Les propos du CFOP Diabré, président de l’Union pour le progrès et le changement (UPC), ont le mérite de l’humilité : « Franchement, personne n’osait imaginer ce qui s’est passé le 30 octobre […] Dans toute l’opposition burkinabè, personne ne souhaitait que Blaise Compaoré ne s’en aille avant le terme de son mandat […] Les chefs d’Etat sont souvent entourés par une panoplie de personnages qui finissent par leur dicter leurs pensées en se coupant du vrai peuple ».

Au sujet de la situation « exceptionnelle » que vit le Burkina Faso, il souligne « qu’avec le vide créé par le départ de Blaise Compaoré, il fallait bien qu’une structure puisse prendre le pays en main, assurer son intégrité, faire en sorte que l’on sente qu’il y ait une main qui dirige et faire fonctionner le service public.

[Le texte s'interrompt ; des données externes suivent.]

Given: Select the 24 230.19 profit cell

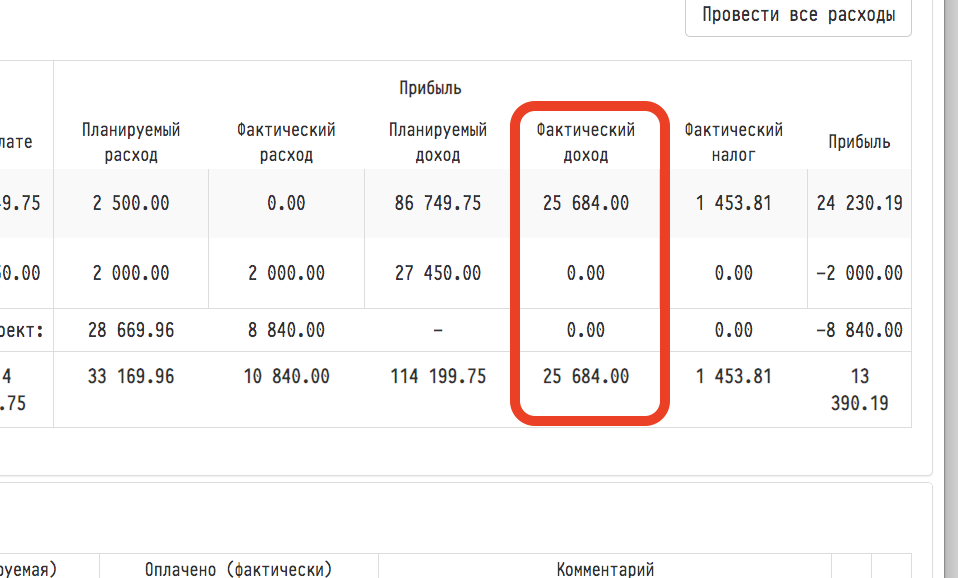Looking at the screenshot, I should (859, 203).
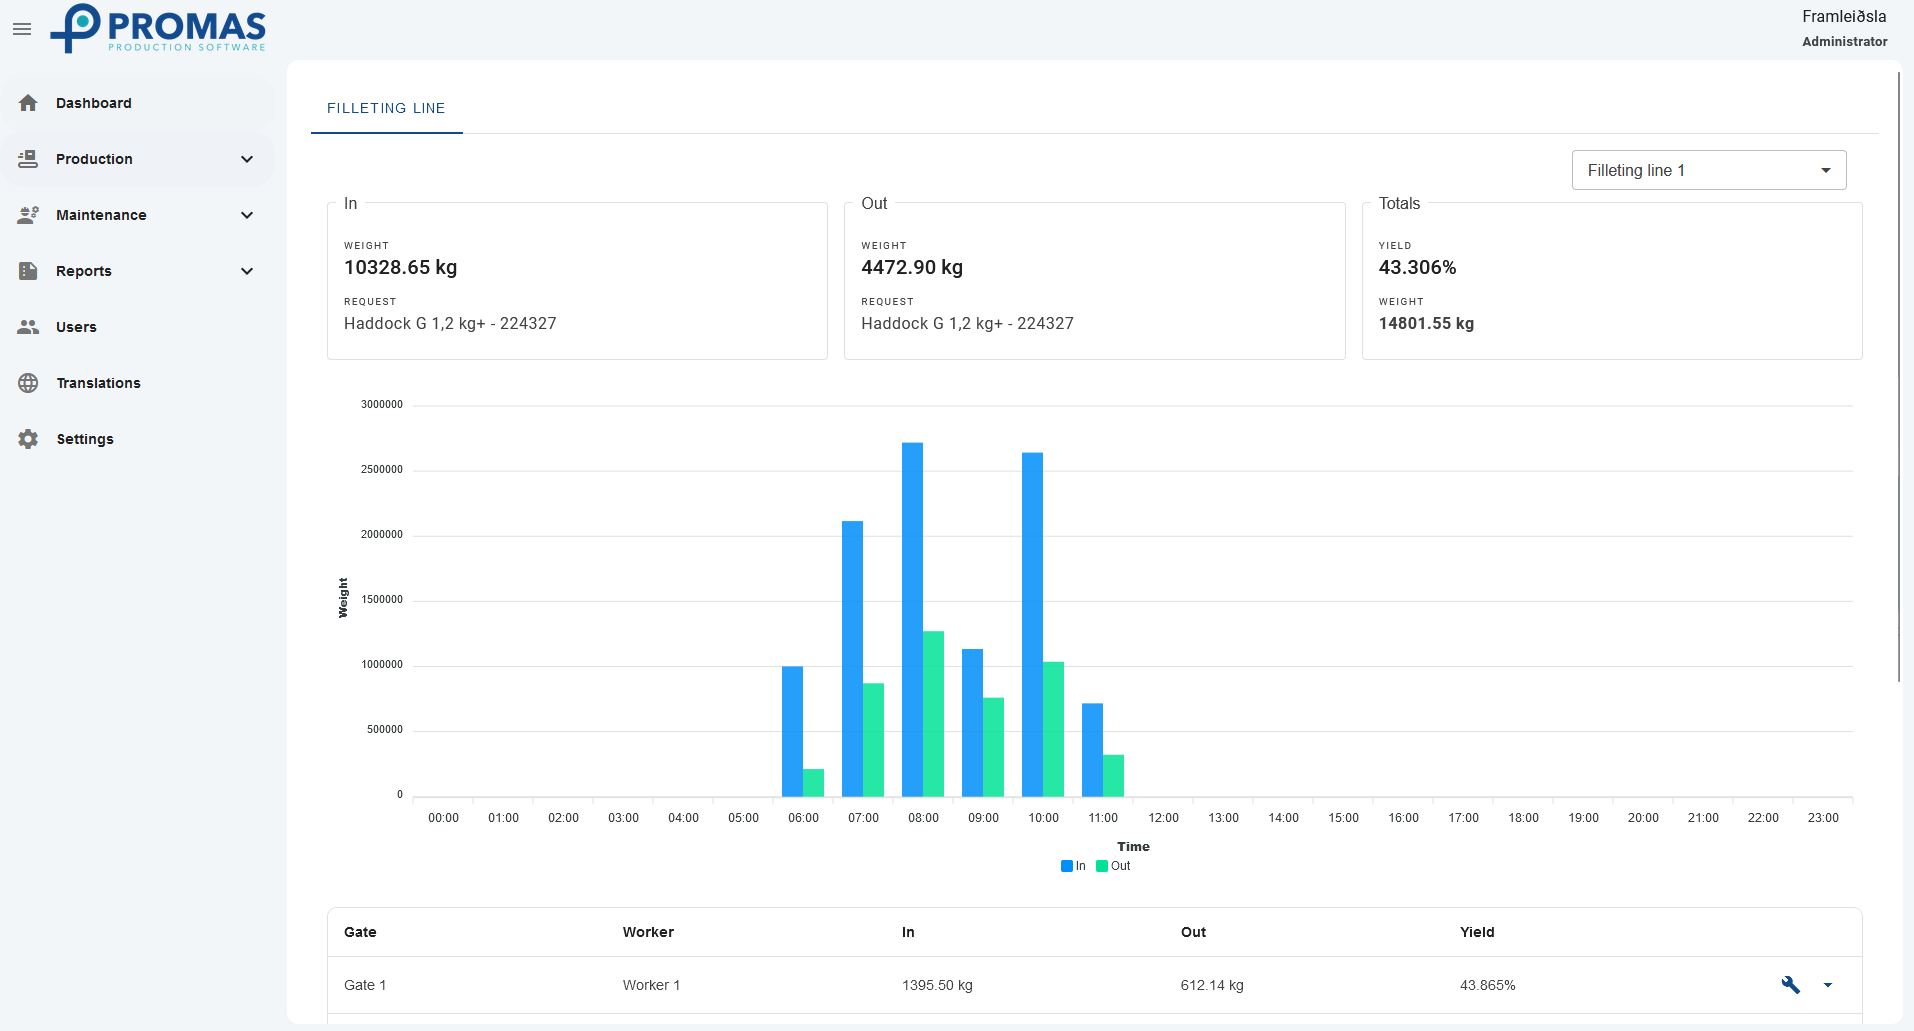Viewport: 1914px width, 1031px height.
Task: Expand the Reports menu chevron
Action: pyautogui.click(x=247, y=271)

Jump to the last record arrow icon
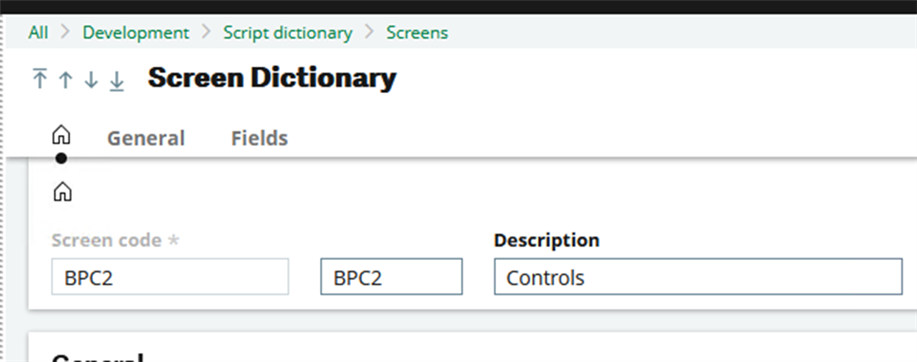tap(117, 80)
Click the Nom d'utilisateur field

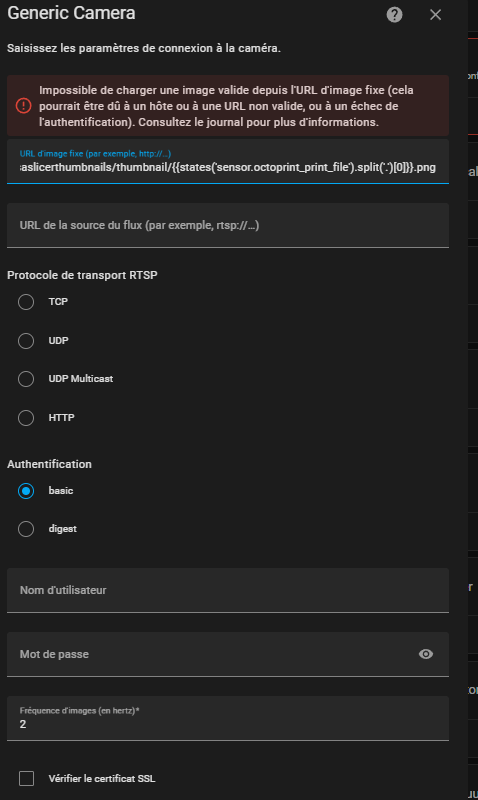click(228, 590)
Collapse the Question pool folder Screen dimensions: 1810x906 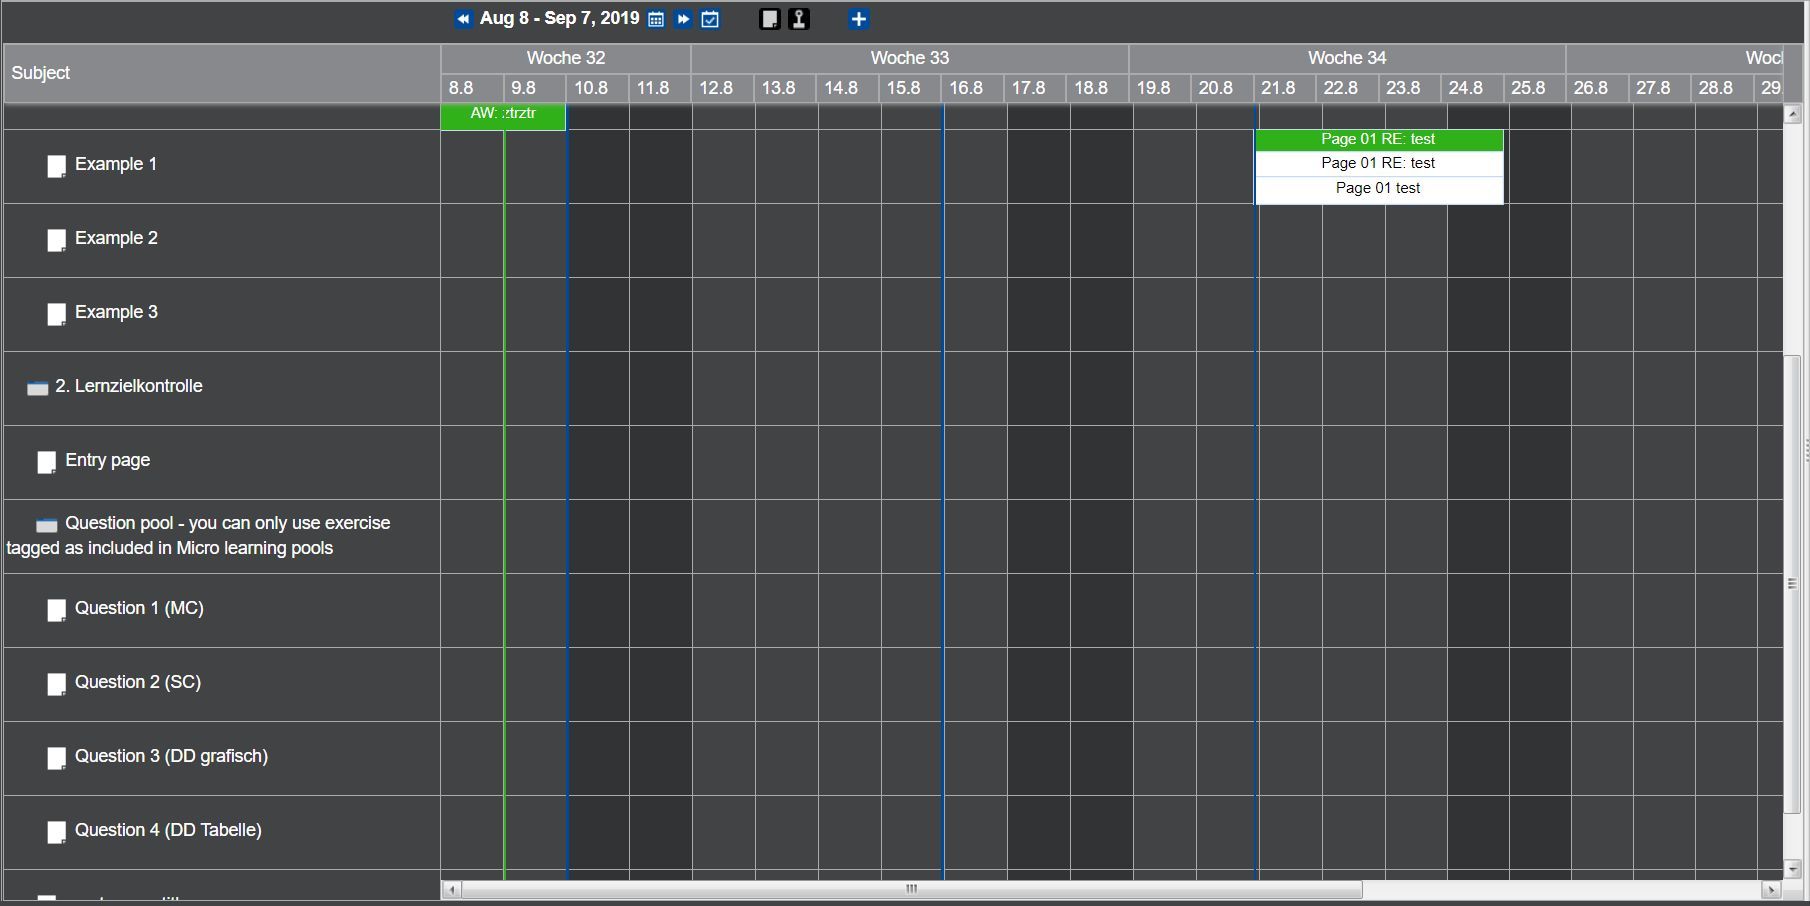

Or, dans nos pays, dans de telles situations, il n’y a que l’armée qui reste la seule force organisée […] Il n’existe pas, au Burkina Faso, d’opposition entre civils et militaires. Nous sommes solidaires dans la pauvreté ambiante et cela forge un état d’esprit d’union nationale ». Il souligne aussi « l’ouverture d’esprit » de Zida, qui l’a reçu dès le dimanche 2 novembre 2014, l’assurant d’une transition « consensuelle avec l’ensemble des forces de progrès ».